The State’s Fiscal Situation
The COVID-19 pandemic stalled the economy putting more than 400,000 Alabamians out of work. Despite the massive economic shutdown that crippled the state economy and thousands of businesses, there will not be any need to prorate either the general fund or the education trust fund budgets in 2022. The General Fund provides funding for most non-education programs in the state. The $2.4 billion General Fund budget which was approved will increase spending 3.6% over the current year 2021 by $90.6 million.

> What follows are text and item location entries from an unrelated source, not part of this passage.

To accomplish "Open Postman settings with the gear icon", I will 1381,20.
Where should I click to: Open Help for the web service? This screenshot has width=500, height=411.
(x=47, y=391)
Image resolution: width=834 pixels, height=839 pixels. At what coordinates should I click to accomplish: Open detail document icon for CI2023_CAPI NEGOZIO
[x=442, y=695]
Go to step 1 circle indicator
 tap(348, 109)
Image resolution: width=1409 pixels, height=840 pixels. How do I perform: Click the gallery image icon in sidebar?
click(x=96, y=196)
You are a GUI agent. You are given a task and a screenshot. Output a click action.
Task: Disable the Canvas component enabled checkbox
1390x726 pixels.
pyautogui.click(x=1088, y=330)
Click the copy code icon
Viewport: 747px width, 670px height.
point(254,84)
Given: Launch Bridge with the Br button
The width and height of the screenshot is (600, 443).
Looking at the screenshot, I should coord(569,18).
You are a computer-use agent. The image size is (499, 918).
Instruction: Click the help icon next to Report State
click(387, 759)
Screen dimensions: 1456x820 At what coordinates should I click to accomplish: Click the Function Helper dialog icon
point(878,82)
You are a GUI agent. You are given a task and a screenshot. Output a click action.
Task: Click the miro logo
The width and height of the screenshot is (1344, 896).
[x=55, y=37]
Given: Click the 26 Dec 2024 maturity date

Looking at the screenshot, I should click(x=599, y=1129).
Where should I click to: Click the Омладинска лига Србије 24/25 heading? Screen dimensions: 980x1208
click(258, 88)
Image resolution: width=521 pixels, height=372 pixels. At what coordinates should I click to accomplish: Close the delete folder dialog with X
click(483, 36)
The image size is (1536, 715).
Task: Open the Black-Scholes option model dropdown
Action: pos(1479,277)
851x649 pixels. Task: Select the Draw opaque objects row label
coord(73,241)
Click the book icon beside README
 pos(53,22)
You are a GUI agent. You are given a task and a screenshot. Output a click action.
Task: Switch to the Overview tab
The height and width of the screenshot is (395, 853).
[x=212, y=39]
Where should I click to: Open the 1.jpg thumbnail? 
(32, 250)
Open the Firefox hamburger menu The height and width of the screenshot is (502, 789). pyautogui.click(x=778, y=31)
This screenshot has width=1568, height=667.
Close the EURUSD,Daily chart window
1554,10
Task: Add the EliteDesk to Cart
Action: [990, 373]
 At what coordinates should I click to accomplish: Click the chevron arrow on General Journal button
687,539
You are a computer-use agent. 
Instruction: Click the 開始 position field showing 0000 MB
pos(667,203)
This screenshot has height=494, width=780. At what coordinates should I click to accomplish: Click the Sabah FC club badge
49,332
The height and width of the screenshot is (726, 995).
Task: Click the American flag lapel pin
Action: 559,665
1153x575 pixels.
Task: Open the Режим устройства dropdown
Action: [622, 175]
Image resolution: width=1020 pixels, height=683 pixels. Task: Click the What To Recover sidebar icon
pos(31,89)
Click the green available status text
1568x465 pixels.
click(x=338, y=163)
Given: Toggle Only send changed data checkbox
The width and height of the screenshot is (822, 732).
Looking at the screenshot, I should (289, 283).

The General Fund got a break this year as federal matching dollars for the state Medicaid program and the Children’s Health Insurance (CHIP) were higher than usual. That means, while actual funding won’t increase, the state will spend $51 million less on Medicaid and $12 million less on CHIP. Medicaid’s state funding will fall from $820 million to $769 million, however, carryover funds combined with and increased federal match will make up the difference. Most agencies would receive about the same amount as the current year. These three agencies would receive budget increases: Alabama Pardons and Paroles, Alabama Department of Corrections and Alabama Department of Mental Health. Public Health would receive departmental funding of $47.7 million, a $1.9 million increase over FY 2021.
In FY 2020, Alabama’s Title V MCH Program received $11,482,727 and will be budgeted at this level for the FY 2022 application.